The procedure is nearly for the same or patient whether it’s a diagnostic medial block, or therapeutic block being performed. The medial block is outpatient procedure performed under local anesthetic, compared to full intravenous sedation is available for those patients who desire it for the therapeutic block.

A sedative is given for relaxation. The area where the needles are inserted is cleansed and then anesthetized.

Using a fluoroscope, the doctor inserts a tiny needle into the injection area. The contrast dye is first injected to assure the affected nerves are being treated; followed by the physician injecting a mixture of anesthetic medications into the nerve area. The actual procedure only takes about ten minutes, but rest is advised afterwards and including the prep time before the procedure, the entire process takes about a half an hour.

How long does the block last?

The diagnostic and therapeutic medical branch blocks, when the needles are positioned correctly, a very effective. The effects of the block may not last long but if there is sufficient relief (80% or more) is felt by the patient, the person may be taken for a longer lasting procedure known as Radio frequency Neurology. It is a procedure where the physician inserts a needle into the nerve area and in effects burns off the nerve with radio waves.

Are there any repercussions of blocking the Medial Nerve Branch?

Very few risks present themselves but the injection site may experience an allergic reaction, discomfort or pain in some rare cases.

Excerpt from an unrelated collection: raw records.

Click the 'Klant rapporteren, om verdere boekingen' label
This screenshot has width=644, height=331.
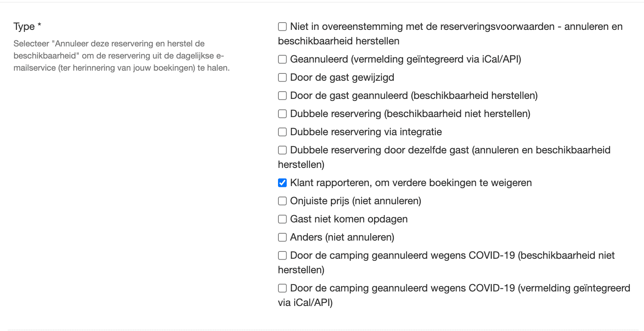(x=411, y=183)
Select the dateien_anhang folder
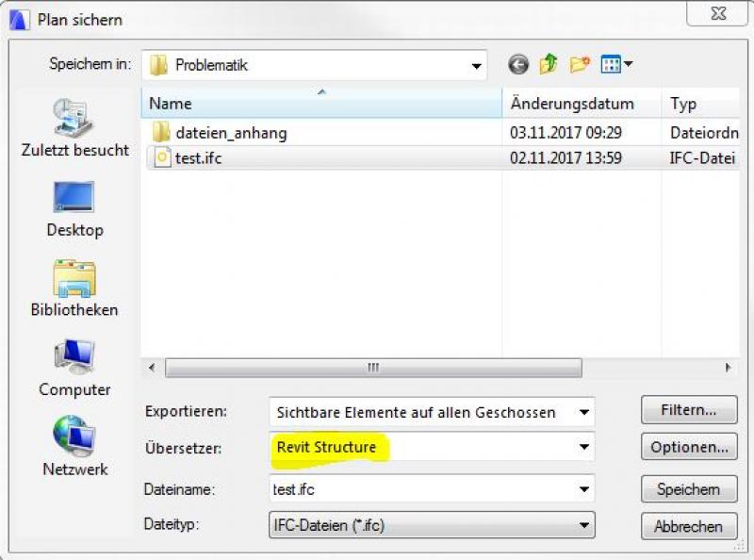The height and width of the screenshot is (560, 754). (230, 133)
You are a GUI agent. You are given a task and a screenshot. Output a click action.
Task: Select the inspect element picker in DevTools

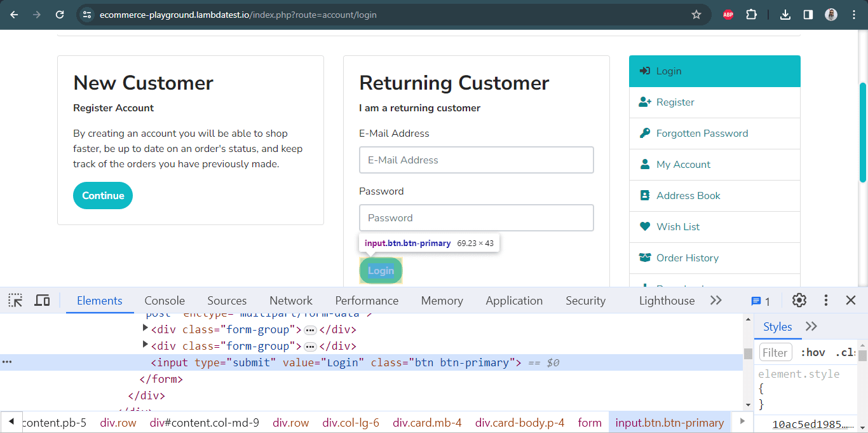coord(15,299)
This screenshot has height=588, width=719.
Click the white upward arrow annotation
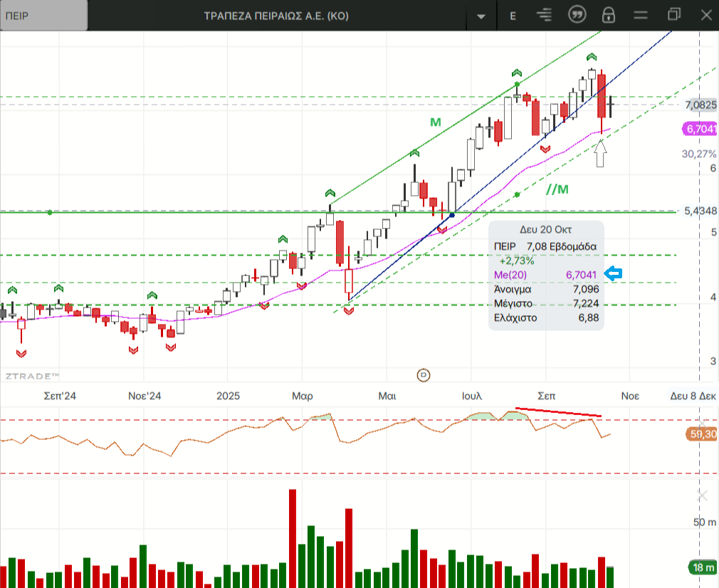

Nerve and/or spinal cord damage is a possibility, and paralysis caused by damage from the needle can occur, although it is very rare.

What is treated with Medial Branch Nerve Blocks?

Chronic pain in the spine caused by discs present in-between two consecutive vertebrae if they bulge or herniate, or there is trauma to them. Blocking the Medial Nerve Branch provides temporary relief and helps to decide whther the patient can undergo another procedure called a radiofrequency neurotomy.

How successful are theseblocks for the pain relief?

Effectiveness of the Medial Branch Nerve Block varies from person to person but the patient will certainly experience some pain relief. Studies have shown the average duration of pain relief from a medical branch nerve block is three months! When the pain relief wears off, it can either be repeated or the patient may go on to have a radiofrequency ablation.